§ **PROMPT**: Copy each line below in which the string "recent" appears.

§ **RECORDS**:

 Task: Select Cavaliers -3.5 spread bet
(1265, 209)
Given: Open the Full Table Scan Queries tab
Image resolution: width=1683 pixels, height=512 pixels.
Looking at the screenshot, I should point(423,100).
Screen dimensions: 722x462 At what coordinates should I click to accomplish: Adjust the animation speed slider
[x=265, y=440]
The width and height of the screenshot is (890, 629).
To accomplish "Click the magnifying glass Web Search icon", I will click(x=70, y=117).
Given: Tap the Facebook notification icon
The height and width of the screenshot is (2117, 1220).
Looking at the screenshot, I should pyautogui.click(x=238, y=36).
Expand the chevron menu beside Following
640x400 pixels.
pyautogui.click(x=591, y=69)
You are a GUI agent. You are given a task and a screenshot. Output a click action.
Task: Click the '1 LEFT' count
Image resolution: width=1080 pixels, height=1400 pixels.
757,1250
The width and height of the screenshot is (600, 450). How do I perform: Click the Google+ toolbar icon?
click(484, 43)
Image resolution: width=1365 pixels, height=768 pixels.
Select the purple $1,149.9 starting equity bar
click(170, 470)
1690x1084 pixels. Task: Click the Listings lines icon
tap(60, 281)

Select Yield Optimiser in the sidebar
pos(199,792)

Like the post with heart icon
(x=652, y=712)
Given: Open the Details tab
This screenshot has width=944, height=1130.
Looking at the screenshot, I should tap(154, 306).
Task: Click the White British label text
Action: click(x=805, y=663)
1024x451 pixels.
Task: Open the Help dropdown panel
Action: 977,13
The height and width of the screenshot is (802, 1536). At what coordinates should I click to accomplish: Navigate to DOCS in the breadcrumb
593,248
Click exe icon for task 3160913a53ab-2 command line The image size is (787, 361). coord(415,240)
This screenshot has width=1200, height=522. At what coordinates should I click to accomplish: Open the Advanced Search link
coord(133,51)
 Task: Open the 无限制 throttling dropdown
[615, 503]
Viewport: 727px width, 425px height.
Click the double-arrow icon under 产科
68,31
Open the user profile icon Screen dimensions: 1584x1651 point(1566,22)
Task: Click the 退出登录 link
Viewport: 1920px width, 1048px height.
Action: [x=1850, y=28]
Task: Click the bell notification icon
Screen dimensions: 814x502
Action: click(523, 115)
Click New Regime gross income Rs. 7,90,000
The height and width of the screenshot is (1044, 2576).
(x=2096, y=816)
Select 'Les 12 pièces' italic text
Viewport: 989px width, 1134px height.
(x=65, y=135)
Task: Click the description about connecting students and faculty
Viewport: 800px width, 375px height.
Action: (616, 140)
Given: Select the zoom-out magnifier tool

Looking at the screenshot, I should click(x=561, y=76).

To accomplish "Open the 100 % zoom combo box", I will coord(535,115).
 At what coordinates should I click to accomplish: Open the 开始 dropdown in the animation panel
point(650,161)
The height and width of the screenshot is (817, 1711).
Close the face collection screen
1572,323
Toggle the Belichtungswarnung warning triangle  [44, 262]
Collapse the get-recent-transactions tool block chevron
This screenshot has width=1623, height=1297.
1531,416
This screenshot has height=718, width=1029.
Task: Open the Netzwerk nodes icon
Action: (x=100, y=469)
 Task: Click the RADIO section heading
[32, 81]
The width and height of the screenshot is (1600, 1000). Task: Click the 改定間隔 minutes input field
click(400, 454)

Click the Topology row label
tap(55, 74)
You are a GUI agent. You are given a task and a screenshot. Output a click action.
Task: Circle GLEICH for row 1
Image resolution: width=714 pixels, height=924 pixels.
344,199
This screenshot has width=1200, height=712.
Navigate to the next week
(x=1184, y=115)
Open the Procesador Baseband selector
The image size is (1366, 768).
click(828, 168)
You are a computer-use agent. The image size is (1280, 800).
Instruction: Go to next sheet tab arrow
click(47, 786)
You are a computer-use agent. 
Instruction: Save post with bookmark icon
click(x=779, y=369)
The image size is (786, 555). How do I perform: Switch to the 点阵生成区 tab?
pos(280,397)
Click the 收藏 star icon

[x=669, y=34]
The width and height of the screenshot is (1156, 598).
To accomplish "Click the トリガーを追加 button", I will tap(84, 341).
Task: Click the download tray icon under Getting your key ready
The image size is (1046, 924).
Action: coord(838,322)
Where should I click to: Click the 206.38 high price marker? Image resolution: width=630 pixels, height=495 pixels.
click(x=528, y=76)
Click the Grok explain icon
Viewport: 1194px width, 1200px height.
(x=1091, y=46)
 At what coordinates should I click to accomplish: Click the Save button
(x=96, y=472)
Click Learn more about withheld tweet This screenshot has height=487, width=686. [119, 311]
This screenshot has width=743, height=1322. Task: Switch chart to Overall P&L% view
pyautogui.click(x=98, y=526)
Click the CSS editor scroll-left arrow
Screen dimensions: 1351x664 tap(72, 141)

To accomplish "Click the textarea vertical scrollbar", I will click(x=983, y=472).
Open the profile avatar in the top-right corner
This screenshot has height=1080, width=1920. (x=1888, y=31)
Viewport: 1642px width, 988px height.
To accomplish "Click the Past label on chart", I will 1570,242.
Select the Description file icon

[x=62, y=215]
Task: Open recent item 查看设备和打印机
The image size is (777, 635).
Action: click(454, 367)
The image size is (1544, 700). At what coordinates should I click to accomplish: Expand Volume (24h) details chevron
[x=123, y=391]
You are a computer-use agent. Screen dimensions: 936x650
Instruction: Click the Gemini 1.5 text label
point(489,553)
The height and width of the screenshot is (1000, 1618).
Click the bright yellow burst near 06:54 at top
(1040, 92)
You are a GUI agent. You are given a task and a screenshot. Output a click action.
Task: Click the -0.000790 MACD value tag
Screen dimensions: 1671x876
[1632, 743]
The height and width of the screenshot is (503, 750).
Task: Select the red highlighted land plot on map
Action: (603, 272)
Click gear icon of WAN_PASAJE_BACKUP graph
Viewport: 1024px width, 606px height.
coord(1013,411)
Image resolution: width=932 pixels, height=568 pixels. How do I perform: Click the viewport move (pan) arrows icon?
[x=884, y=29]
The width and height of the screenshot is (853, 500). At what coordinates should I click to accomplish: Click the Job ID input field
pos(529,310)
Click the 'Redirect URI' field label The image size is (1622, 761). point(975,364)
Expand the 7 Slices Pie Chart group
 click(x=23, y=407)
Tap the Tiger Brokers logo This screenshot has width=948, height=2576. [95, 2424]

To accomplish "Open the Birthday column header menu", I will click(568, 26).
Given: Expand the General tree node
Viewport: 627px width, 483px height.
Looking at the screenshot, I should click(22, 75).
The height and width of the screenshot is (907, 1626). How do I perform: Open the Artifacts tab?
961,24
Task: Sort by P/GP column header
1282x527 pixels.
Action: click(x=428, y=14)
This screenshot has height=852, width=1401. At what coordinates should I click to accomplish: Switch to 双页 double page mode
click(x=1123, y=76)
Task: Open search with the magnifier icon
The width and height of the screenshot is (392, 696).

§ **RESULT OF THIS TASK**:
Collapse the get-recent-transactions tool block chevron
Task: Open recent item 查看设备和打印机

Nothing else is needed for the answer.